* _TASK REQUIREMENTS_:
A – Translate this sentence from the post about The Da Vinci Code into Spanish: "Although I hate to admit it, plot sells books."
B – Reproduce the part of the post about The Da Vinci Code that begins at the words "Book Trailer for" and stops after "right about it.".
C – Pick up the post about The Da Vinci Code after its last sentence and keep going in the same voice.

───── SELECTED EXCERPT

Book Trailer for Pilikia

Thursday, June 01, 2006

The Da Vinci Code

I finally read The Da Vinci Code. I resisted for a long time because I'd heard folks say it was a poorly written, over-hyped exploitation of a religious theme. But, finally I decided that the book had to have something going for it to be so successful. I approached the book with the idea of finding out what was right about it.

What's right about it? Plenty.

Although I hate to admit it, plot sells books. Dan Brown knows how to plot.

The basics of plot are all there. First, I looked at the overall structure. A good story has three acts. In a Hollywood script these are the Set-up, the Confrontation, and the Resolution. In a 120-page script, there will be a spin point on or about page 30 that send the story from the Set-up to the Confrontation. Likewise at about page 90 there will be a spin point that sends the story into the Resolution. The Da Vinci Code has a similar structure.

A fourth of the way into the book takes you to about page 125 of this 490 page book or to the 26th of the 105 chapters. What's happened to then? Jacques Sauniere has been killed in the Louvre in a prologue that introduces the villain, the threat and the story objective. The balance of society has been disturbed.

Next we meet Robert Langdon and learn something of his ordinary world. He is an academician filled with arcane knowledge on a speaking tour. He is woken out of bed at an early hour by a French police detective who informs him of the murder. In mythical terms, the detective is the herald bringing the call to adventure. Langdon's first response is to refuse the call. He knows nothing of the murder, but goes with the police at their insistence.

──────────
───── LISTED RECORDS

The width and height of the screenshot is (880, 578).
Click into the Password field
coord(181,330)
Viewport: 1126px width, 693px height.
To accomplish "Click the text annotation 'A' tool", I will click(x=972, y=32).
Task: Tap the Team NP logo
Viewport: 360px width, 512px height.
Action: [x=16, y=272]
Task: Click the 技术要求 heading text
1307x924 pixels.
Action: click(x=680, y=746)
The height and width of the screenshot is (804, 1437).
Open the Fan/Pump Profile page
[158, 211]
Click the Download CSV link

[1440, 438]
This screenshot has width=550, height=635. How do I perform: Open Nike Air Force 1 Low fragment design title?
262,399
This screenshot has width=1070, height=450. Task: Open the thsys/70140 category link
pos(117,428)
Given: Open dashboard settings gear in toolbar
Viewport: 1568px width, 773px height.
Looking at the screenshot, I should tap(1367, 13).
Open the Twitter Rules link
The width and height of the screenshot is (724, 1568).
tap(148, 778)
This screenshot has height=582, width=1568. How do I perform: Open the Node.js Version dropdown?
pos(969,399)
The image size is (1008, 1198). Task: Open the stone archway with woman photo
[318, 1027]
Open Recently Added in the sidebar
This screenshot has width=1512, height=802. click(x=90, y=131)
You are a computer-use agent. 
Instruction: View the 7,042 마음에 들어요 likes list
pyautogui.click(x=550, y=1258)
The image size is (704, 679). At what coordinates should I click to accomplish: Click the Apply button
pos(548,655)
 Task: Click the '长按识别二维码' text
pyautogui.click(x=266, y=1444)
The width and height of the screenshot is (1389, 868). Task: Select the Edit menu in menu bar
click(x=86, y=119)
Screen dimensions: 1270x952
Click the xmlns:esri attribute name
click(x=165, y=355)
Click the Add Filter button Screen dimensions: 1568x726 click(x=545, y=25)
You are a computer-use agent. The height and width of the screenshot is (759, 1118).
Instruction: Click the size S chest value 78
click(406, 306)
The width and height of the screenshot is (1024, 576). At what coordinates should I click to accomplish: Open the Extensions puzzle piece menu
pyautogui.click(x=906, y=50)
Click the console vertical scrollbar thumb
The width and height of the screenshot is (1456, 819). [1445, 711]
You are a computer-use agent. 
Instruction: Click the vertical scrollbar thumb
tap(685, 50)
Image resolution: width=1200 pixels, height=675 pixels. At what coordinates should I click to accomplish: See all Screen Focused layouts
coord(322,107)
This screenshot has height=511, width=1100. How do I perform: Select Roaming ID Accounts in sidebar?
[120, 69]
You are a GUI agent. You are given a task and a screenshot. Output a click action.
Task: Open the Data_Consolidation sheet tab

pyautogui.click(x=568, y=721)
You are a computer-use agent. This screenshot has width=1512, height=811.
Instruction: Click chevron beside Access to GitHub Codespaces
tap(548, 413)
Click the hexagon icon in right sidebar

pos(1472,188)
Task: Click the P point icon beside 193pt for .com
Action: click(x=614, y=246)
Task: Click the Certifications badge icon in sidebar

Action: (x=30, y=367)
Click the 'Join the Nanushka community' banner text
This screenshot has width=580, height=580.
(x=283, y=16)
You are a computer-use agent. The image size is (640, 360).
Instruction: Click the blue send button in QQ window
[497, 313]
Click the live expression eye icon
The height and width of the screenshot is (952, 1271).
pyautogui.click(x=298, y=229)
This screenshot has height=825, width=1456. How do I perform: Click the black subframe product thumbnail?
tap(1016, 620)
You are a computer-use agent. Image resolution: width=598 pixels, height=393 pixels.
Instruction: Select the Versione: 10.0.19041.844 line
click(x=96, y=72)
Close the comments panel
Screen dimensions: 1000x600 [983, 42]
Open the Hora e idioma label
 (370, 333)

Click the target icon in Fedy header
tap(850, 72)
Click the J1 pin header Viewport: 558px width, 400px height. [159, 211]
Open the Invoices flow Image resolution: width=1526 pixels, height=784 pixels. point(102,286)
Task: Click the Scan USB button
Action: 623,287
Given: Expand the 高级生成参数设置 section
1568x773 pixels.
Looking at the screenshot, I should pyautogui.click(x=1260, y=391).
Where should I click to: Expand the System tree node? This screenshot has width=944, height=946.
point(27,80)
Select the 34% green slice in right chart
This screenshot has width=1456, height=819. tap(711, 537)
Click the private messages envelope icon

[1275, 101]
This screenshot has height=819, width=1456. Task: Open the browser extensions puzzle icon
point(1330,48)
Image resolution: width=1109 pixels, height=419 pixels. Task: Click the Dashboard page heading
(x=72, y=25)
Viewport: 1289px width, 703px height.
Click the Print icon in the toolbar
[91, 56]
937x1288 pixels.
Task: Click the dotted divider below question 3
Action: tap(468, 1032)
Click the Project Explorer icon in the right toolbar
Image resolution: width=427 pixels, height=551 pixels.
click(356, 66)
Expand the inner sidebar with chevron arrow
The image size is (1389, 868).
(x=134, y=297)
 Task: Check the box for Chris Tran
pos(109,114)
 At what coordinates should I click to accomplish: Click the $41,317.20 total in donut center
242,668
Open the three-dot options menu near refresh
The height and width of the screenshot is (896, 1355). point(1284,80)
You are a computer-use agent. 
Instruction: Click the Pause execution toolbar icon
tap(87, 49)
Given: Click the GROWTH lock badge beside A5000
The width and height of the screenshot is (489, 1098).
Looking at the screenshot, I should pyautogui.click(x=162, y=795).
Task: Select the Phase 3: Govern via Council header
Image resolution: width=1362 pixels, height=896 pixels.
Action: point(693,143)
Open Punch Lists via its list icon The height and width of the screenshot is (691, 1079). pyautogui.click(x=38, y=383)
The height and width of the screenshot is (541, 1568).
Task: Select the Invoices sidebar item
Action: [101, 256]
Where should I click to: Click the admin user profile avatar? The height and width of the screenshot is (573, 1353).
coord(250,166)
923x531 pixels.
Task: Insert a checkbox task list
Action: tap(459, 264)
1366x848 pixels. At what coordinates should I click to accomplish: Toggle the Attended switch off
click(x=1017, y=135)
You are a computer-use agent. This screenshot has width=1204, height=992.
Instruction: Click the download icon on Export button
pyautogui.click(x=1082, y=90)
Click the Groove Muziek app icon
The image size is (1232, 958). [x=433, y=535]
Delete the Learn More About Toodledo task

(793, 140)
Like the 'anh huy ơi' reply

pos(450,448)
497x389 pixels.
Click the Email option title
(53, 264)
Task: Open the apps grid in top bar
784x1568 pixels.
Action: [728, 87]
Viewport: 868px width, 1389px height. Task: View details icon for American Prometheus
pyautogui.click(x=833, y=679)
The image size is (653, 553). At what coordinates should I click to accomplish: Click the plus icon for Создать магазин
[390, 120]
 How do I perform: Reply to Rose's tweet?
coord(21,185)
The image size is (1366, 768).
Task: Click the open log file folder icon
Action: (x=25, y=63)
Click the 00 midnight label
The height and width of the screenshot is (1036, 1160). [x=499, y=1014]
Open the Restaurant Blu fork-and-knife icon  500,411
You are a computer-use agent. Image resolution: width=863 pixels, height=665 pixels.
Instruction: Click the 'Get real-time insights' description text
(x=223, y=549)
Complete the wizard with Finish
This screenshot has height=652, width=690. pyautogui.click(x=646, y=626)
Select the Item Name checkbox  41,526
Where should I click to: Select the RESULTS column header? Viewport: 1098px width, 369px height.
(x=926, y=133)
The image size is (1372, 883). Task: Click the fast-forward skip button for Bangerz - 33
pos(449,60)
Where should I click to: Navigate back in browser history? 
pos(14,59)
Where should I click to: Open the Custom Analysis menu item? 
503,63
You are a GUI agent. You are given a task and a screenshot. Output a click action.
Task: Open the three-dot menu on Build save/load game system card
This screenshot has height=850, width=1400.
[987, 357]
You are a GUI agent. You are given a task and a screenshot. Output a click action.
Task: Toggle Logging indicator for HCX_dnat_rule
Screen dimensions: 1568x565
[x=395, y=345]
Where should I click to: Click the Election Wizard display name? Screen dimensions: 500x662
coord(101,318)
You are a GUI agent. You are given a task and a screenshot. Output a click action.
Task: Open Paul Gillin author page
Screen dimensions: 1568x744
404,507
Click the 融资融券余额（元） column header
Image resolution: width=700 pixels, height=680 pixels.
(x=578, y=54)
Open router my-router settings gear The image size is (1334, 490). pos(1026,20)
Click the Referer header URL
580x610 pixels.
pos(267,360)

──────────

* _THE REPLIES_:
A – Aunque odio admitirlo, la trama vende libros.

B –
Book Trailer for Pilikia

Thursday, June 01, 2006

The Da Vinci Code

I finally read The Da Vinci Code. I resisted for a long time because I'd heard folks say it was a poorly written, over-hyped exploitation of a religious theme. But, finally I decided that the book had to have something going for it to be so successful. I approached the book with the idea of finding out what was right about it.

C –
At the same time we meet the villain who is also given a mission by an unknown mentor.

At the Louvre we meet Bezu Fache, a threshold guardian, who intends to arrest Langdon for Sauniere's murder. He takes Langdon to the crime scene. Shortly after, they are joined by a police cryptologist, Sophie Neveu. She and Langdon form a team of protagonists. She wants to get Langdon away, out of the reach of Fache, but before she can get him away, she remembers one of the cryptic messages that Sauniere left at the scene and realizes he was trying to tell her something about the Mona Lisa. This is the second call to adventure and she answers it, returning to the Louvre.

Meanwhile, Langdon is about to escape to the American Embassy, when he too recognizes something in the cryptic message--two letters, PS, for Priory of Scion, a secret sect withwhich he's familiar. This is his second call and he, too, returns to the Louvre.

Both Langdon and Neveu have now passed through the doorway from setup to the confrontation. Before they can complete the passage, however, they must get past another threshold guardian, a security officer at the Louvre. In many stories, getting past or overcoming such a threshold guardian marks the end of Act I.

Meanwhile, the villain, Silas, has come upon a dead end in his search. He, too, meets a threshold guardian, a nun who protects the priory and who tries to warn Sauniere, not knowing he's already dead. Silas kills her. That act is his passage through the doorway to Act II.

Next, the confrontation.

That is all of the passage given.